Using the data beneath this instruction, retype only the lines from the one that contains "This screenshot has width=1073, height=231." down to the one that contains "Task: Open the KouBeanz display name link", both included, exactly as they appear.

───── Extracted data ─────

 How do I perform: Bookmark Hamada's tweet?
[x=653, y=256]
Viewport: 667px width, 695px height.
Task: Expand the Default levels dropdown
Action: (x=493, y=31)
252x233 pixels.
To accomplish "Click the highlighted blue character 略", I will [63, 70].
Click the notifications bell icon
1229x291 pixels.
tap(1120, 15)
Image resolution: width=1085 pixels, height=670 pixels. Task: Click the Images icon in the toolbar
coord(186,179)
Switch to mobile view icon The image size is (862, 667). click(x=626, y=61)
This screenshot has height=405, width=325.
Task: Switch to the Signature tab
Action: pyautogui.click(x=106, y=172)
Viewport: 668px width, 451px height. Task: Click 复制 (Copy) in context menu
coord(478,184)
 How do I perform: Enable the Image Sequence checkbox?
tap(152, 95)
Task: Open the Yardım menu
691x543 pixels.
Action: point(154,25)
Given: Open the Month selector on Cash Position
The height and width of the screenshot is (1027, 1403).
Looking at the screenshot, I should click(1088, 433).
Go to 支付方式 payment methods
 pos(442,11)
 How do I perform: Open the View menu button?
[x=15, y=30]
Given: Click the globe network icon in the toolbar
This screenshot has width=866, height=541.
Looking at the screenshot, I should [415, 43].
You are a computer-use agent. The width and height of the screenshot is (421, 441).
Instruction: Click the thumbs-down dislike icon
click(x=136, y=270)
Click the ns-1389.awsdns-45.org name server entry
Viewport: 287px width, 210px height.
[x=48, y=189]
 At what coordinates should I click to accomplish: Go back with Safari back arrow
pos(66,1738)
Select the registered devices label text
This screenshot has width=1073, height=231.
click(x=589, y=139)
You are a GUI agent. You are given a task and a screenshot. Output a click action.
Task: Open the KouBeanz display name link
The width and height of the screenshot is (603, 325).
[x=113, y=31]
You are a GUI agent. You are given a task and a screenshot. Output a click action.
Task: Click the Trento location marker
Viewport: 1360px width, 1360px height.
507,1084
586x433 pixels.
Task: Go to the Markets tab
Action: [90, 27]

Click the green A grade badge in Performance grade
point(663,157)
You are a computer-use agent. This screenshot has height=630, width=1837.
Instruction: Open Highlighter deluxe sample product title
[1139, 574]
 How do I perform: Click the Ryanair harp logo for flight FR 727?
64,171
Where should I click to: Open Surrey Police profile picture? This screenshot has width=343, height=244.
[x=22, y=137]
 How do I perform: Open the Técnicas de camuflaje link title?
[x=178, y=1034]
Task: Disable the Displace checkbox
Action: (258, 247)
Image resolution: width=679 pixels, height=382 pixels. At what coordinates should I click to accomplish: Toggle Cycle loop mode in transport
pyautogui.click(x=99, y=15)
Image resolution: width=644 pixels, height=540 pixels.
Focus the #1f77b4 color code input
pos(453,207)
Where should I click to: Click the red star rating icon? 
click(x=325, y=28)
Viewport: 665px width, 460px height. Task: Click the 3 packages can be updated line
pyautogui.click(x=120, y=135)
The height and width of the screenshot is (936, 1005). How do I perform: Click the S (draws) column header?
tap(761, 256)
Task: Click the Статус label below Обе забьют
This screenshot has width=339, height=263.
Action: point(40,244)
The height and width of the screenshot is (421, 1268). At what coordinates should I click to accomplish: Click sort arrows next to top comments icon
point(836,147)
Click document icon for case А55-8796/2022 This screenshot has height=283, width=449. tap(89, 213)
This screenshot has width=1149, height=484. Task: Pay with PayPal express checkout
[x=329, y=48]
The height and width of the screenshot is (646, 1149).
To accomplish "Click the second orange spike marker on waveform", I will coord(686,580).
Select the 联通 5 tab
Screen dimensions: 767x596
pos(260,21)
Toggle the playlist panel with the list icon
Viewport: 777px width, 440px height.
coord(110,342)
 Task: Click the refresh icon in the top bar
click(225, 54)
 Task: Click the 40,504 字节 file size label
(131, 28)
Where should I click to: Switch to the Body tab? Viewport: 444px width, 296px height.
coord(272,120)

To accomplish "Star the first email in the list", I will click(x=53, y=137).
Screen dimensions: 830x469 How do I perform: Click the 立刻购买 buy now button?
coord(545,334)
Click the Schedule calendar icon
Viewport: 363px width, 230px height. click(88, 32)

─────

◆ Answer for the task
This screenshot has width=1073, height=231.
click(x=589, y=139)
You are a GUI agent. You are given a task and a screenshot. Output a click action.
Task: Open the KouBeanz display name link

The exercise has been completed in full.